* _ACTIVITY_
Exact reproduction required: the lines below from the line with "www.ricamiepizzi.it (98, 1524)" to the line with "www.tendeveneziana.it (112, 1501)", both ends included, and no others.

== DATA EXTRACTS

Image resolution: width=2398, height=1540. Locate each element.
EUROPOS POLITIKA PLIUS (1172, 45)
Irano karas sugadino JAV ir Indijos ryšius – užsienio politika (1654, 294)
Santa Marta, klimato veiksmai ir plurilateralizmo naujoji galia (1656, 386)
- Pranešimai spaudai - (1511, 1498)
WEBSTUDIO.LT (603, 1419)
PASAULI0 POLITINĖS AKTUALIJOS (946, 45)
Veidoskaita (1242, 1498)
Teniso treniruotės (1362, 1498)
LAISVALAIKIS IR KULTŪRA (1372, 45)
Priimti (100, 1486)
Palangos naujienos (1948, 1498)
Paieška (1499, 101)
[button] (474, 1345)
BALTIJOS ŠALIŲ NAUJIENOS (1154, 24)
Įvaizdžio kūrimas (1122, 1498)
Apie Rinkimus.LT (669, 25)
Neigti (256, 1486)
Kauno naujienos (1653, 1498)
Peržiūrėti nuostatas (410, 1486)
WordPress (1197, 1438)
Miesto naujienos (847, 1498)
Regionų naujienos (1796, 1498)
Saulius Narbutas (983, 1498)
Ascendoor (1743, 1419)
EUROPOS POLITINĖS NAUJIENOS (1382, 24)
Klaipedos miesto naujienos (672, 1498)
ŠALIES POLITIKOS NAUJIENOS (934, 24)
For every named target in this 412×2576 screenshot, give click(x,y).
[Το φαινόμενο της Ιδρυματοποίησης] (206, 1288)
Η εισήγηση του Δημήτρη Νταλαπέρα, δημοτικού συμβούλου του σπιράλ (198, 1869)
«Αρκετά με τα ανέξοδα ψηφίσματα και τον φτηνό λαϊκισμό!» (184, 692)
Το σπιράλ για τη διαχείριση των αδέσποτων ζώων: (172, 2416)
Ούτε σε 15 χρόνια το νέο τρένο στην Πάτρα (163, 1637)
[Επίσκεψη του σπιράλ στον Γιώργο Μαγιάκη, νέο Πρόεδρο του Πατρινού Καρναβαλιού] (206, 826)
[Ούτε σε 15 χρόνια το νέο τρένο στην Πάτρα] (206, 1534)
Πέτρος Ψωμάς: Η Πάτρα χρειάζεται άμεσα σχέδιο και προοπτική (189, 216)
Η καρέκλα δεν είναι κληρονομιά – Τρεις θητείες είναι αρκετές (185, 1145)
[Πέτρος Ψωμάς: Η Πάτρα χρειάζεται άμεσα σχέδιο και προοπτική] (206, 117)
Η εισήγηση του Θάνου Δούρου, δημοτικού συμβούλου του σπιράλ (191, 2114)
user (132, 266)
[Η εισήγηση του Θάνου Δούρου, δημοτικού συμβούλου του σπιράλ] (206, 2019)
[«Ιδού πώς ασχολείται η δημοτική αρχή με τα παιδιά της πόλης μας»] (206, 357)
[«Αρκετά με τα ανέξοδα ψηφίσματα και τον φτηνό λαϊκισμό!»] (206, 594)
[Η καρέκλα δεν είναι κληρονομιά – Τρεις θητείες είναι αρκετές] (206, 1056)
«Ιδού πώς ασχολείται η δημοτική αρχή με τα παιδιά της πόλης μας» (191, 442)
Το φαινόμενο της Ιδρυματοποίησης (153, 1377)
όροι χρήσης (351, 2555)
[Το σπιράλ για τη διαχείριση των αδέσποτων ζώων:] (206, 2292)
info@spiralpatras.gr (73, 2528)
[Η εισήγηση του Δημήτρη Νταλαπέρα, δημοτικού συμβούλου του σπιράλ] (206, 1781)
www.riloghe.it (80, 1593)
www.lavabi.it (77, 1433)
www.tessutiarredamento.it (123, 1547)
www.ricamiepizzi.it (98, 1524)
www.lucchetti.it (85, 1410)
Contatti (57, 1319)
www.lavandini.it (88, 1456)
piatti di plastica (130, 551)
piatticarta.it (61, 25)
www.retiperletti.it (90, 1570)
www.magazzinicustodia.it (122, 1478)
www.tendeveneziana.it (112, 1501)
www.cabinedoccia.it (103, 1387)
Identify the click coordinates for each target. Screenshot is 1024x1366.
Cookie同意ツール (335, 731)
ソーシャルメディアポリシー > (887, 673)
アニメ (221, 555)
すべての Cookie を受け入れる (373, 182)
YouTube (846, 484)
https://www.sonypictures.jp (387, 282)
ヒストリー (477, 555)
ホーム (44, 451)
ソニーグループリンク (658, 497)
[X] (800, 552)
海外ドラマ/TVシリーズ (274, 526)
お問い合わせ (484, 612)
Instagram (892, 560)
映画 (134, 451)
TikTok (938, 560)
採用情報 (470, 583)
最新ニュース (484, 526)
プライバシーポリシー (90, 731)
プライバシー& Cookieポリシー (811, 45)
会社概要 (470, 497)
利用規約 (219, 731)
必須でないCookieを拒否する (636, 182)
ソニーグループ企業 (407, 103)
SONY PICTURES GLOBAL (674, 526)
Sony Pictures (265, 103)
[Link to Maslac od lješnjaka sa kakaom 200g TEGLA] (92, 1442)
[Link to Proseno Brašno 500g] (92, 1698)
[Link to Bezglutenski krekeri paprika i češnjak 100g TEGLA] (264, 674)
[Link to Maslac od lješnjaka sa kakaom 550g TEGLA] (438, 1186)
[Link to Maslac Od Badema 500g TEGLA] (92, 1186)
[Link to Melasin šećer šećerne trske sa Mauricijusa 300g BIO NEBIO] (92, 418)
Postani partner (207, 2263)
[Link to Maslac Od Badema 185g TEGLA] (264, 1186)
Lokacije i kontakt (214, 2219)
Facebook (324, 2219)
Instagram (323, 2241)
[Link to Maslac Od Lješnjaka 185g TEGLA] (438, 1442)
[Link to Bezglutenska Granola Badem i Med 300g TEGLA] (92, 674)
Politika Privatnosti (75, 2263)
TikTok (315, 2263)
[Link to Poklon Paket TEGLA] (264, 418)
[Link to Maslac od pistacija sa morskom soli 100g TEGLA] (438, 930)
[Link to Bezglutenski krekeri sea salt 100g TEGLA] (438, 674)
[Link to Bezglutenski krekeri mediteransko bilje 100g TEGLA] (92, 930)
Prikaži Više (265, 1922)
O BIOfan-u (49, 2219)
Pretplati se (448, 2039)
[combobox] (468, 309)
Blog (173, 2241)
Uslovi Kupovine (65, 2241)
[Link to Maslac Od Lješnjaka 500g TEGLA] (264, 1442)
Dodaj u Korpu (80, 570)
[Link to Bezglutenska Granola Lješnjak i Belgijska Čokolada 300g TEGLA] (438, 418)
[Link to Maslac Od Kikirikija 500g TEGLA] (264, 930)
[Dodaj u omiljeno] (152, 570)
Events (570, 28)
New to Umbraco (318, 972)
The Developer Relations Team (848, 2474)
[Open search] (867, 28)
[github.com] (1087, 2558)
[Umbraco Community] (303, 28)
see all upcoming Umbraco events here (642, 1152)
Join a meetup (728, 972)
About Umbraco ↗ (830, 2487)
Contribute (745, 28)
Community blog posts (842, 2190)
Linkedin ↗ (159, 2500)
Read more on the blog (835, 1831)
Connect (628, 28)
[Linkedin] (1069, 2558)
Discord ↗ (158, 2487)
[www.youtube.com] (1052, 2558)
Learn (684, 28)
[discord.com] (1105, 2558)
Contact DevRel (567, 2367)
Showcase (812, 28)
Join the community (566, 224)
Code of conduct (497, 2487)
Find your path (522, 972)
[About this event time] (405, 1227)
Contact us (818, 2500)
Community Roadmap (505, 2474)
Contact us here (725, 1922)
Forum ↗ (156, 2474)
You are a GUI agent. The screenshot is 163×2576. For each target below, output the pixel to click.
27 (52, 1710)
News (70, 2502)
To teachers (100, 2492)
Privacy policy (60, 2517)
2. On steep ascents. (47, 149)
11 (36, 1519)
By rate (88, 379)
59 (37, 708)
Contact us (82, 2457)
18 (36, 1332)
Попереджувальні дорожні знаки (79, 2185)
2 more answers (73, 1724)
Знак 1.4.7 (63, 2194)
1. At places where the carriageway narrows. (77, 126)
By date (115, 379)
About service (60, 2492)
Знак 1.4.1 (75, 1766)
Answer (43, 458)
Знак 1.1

====

* _OUTPUT OF THE EXERCISE_
www.ricamiepizzi.it (98, 1524)
www.lucchetti.it (85, 1410)
Contatti (57, 1319)
www.lavandini.it (88, 1456)
piatti di plastica (130, 551)
piatticarta.it (61, 25)
www.retiperletti.it (90, 1570)
www.magazzinicustodia.it (122, 1478)
www.tendeveneziana.it (112, 1501)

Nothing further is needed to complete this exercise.